Seals: This is an easy one. Just look around the house and seal any cracks or penetrations that you see with a high-quality sealant like Loctite's PL Window, Door and Siding Sealant. Any little gaps around doors and windows, or where pipes or conduits run through the exterior wall, can let water in, after which it dampens your floors, walls, or insulation. Wet insulation not only loses its effectiveness but, in a wall, can also cause hidden mold and rotted framing. Water-damaged wood floors typically need expensive repairs.

Surroundings: Examine your home for anything that could become airborne when winds pick up—and then remove the hazard. According to Orfanedes, this means: "Pool and patio furniture need to be secured, certainly kids’ toys, anything that the pet might have lying around in the yard." Also be on the lookout for objects that could hold water and become a breeding ground for mosquitoes once the storm has passed. These items, Orfanedes said, "should be turned over, secured, or also brought inside." He listed kiddie pools, tires, and birdbaths as examples.

Also survey the trees on your property. "If trees are properly maintained and not impacting the structure, they can actually help protect the home," Orfanedes said.
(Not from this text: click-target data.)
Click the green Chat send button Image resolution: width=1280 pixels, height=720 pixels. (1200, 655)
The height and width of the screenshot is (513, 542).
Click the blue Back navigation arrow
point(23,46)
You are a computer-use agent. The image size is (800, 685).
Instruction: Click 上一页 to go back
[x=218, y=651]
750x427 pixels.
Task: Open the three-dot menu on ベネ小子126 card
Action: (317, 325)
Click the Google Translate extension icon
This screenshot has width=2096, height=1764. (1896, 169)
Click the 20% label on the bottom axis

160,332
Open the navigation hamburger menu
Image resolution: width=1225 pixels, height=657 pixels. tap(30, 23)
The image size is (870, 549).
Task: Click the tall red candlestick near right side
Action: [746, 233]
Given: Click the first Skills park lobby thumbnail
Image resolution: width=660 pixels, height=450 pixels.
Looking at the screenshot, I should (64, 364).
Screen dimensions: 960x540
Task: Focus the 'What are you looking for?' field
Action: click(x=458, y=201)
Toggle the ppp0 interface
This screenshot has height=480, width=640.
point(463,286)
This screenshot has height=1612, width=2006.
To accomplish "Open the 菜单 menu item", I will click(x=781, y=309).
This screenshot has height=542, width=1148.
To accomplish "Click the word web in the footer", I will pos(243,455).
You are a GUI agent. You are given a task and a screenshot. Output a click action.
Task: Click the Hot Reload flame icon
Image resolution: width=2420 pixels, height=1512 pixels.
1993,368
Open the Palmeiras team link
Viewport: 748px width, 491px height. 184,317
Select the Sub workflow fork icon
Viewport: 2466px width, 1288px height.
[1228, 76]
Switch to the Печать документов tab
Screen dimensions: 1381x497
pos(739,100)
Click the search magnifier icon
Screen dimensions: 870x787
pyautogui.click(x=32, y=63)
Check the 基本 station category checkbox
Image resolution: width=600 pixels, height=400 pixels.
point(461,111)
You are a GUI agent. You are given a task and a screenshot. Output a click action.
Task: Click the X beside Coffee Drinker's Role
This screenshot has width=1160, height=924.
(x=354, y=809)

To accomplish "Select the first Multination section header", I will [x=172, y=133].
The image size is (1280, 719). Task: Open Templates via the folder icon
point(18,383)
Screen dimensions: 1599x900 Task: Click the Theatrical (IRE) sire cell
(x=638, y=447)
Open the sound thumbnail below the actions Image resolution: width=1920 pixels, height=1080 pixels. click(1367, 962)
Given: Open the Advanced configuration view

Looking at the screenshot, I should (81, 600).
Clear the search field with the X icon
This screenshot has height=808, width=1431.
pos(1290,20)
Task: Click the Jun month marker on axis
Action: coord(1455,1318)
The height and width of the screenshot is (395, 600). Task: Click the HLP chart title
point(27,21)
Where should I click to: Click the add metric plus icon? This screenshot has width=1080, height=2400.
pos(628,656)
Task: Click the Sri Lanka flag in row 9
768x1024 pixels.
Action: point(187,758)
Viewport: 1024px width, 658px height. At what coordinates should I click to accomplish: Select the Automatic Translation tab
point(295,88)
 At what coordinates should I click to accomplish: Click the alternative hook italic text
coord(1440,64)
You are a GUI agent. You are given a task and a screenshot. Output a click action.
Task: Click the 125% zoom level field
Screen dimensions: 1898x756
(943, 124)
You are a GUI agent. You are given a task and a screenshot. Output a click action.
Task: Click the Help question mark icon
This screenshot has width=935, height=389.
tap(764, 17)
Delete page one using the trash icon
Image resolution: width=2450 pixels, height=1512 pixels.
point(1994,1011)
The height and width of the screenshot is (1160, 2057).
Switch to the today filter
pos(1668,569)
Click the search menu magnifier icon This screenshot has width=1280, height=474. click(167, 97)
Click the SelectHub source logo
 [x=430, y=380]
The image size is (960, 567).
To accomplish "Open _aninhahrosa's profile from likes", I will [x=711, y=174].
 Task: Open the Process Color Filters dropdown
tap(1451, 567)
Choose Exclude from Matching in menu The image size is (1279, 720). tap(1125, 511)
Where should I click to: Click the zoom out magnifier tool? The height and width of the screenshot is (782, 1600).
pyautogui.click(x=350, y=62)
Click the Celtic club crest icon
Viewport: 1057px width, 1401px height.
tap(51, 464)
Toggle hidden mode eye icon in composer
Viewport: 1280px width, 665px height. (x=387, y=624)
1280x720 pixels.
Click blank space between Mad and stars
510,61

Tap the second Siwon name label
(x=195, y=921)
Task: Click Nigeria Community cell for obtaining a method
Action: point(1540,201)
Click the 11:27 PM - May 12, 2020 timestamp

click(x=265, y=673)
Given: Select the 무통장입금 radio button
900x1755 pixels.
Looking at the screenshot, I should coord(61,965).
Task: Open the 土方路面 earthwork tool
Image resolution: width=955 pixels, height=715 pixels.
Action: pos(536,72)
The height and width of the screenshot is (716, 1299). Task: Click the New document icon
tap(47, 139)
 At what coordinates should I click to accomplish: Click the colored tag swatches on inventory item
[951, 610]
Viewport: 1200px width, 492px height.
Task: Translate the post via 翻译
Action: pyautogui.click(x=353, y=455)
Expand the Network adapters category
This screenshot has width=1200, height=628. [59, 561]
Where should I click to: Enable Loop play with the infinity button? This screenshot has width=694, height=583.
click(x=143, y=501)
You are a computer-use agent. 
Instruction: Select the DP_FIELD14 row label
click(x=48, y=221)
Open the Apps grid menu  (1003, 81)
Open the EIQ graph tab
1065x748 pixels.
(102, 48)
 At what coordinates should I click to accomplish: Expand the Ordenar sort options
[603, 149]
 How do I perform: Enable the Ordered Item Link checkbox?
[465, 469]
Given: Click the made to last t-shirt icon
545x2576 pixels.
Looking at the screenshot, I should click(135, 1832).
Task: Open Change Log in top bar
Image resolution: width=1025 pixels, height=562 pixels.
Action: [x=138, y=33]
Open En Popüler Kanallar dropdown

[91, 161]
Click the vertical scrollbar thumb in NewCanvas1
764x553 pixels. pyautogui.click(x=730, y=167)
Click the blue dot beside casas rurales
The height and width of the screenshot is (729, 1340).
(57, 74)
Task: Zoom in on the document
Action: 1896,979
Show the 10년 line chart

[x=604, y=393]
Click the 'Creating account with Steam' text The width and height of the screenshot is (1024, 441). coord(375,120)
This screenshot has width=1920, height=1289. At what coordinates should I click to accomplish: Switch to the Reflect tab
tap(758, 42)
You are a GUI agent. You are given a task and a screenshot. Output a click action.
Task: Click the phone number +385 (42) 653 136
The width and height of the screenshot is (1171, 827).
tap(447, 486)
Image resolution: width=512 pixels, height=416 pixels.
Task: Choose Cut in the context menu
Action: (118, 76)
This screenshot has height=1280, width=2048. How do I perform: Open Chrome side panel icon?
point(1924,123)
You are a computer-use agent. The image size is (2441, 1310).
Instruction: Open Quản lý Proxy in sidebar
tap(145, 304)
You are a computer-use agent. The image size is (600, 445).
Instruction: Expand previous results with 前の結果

Going in and removing dead branches is a start, but "paying attention to the structure of the tree is super important and probably one of the most overlooked things." A well-pruned tree "does make a difference and probably saves you money in the long run because you don't have to remove and replace." The goal is to attain a "dominant strong trunk and lots of smaller, well-attached limbs and branches." Following this approach means playing the long game, and as such it requires dedicated annual attention and likely consultation from an arborist.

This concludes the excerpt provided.